Höhere Handlungsspielräume und Verantwortung brächten auch höhere Belastung und Überforderung. 'Die Arbeitswelt verändert sich durch die Digitalisierung, Stichwort Arbeitsverdichtung. Zum gesellschaftlichen Wandel gehört, dass wir Kranke nicht mehr als Kostenfaktor, sondern Gesundheit als Erfolgsfaktor sehen', so Storsberg. 'Daher haben wir das Forum ,Gesunde Wirtschaft?, eine Reihe zur modernen Arbeitswelt, initiiert.' Marc Schuh war beim Thema 'Trainierter Kopf - gesund im Job' zu Gast, wo diskutiert wurde, was Unternehmen von der Sportpsychologie für ihr Betriebliches Gesundheitsmanagement lernen können. 'Stress entsteht für mich nur dann, wenn ich keinen Plan B habe, sollte was schiefgehen', so Schuh. Nicht nur die Rennstrecke, sondern alle Eventualitäten müssten vorher durchgegangen werden.

'Das mache ich mit meinem Sportpsychologen, so dass ich in nahezu jeder Situation eine passende Lösung parat habe.' Dieser helfe auch, wenn er übermotiviert, der Stress hausgemacht sei. 'Da stehst du dir selbst im Weg. Es hilft, wenn einer sagst, vergiss die Ziele, hab beim Rennen einfach Spaß.' Dass Stress oft im eigenen Kopf entsteht, bestätigt der Sportpsychologe Michael Zimmer. Er erlebe es immer wieder, wie sich dadurch Arbeitnehmer aus Angst, erhöhten Ansprüchen und unrealistischen Zielen oft selbst noch mehr unter Druck setzten. 'Stress entsteht, wenn man sich keine Phasen der Ruhe erlaubt', so Zimmer. 'Es muss einen Rhythmus von Entspannung und Anspannung geben.' Hier seien nicht nur die Arbeitgeber und deren BGM gefragt, sondern auch die Eigenverantwortung der Mitarbeiter. Dabei könne Sportpsychologie helfen - mit Methoden wie mentales Training, Übungen in Selbstsicherheit oder Selbstgesprächsregulation.

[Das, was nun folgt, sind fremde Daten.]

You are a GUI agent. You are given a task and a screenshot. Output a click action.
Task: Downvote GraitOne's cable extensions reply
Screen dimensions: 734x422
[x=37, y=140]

"Wichtig ist, die Fähigkeit zur Regeneration zu lernen und zu nutzen"

Bei Letzterem lernen Sportler sich im Selbstgespräch mit positiven Gedanken zu motivieren und die Bewegungen des Körpers zu optimieren sowie das Selbstvertrauen zu stärken. Bedeutet das, übertragen auf Mitarbeiter, schneller, höher, weiter? 'Nein', betont Zimmer. 'Es geht darum zu untersuchen, wie jeder Einzelne Leistungssituationen erlebt, sich darin verhält und auf diese Weise seine eigenen Grenzen kennenlernt.' Nur wer diese kenne, könne etwa einem Burn-out vorbeugen, weil er rechtzeitig die Bremse ziehe. 'Wichtig ist, die Fähigkeit zur Regeneration zu lernen und zu nutzen.' Das sieht Kai Großmann, Leiter des Gesundheitsmanagements bei Porsche, ähnlich.

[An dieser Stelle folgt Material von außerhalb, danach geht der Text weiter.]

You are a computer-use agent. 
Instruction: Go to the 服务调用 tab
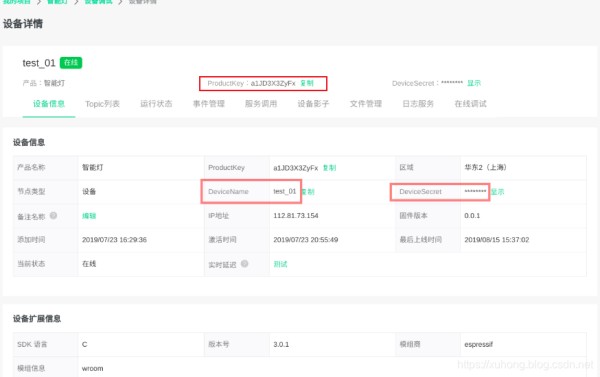pos(261,104)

Es gehe darum, bei Führungskräften und Mitarbeitern ein Bewusstsein für eine gesunde Stressbalance zu wecken und ein entsprechendes Klima im Unternehmen zu schaffen. Dazu gehöre weit mehr als ergonomische Möbel, gesundes Essen oder Massage-, Fitness- und Sportangebote. 'Man muss Mitarbeiter befragen, Workshops veranstalten, in denen sie sich auf neutralem Boden äußern können, und Führungskräfte schulen, damit sie sensibilisiert sind für die Menschen in ihrem Team.' Wie wichtig Betriebliches Gesundheitsmanagement gerade in Zeiten des demografischen Wandels und des Fachkräftemangels ist, haben nicht nur große Unternehmen wie Porsche, Bosch, Daimler oder Siemens erkannt. Erhöht doch BGM die Wettbewerbsfähigkeit.

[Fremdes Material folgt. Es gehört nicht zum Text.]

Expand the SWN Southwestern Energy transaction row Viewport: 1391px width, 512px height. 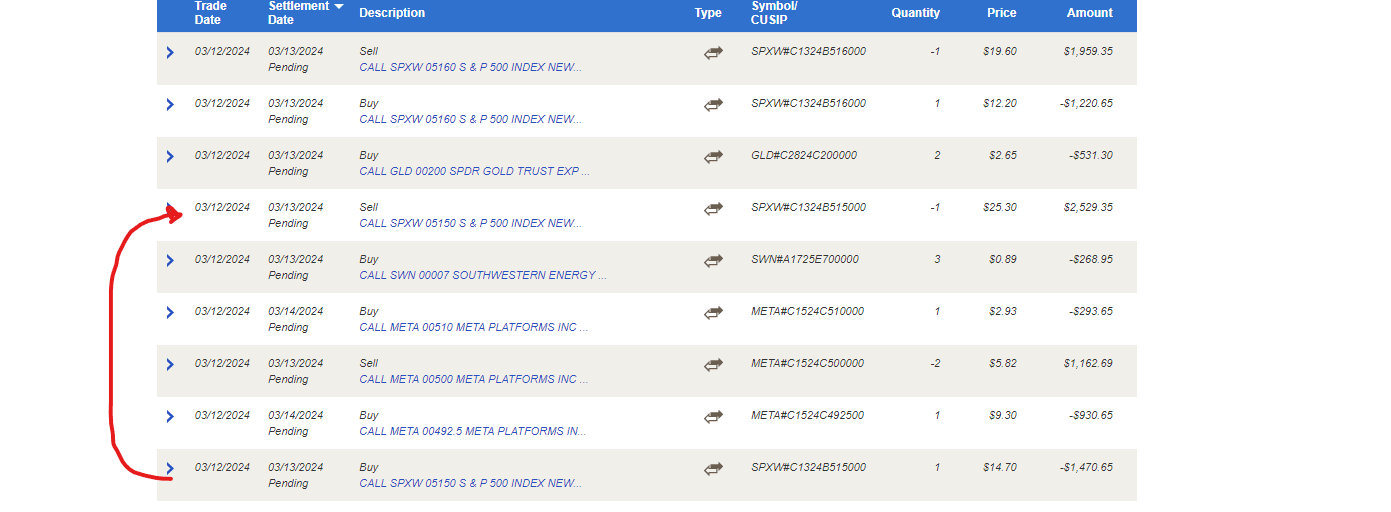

Nach einer Studie des KCS Kompetenz Centrums für Statistik und Empirie an der FOM Hochschule fühlen sich Arbeitnehmer an Firmen signifikant stärker gebunden, wenn diese Gesundheitsmaßnahmen vorhalten. Das tun indes nach diversen Befragungen 60 Prozent der kleinen und mittleren Betriebe noch nicht - wegen des großen Verwaltungsaufwands und zu wenig innerbetrieblicher Ressourcen. Derzeit erreicht das BGM auf einer Skala von eins (kein Stellenwert) bis sieben (sehr hoher Stellenwert) den Wert 3,8 - Tendenz steigend.

Das ist in den ersten Resultaten der 'Trendstudie Betriebliches Gesundheitsmanagement', die im Mai veröffentlicht werden soll und auf Initiative des Spring Messe Managements von der Hochschule für Technik und Wirtschaft Berlin sowie der Humboldt-Universität Berlin durchgeführt wurde. Demnach hätten die befragten Unternehmen zunehmend die älteren Beschäftigten sowie eine altersgerechte Arbeitsplatzgestaltung im Fokus.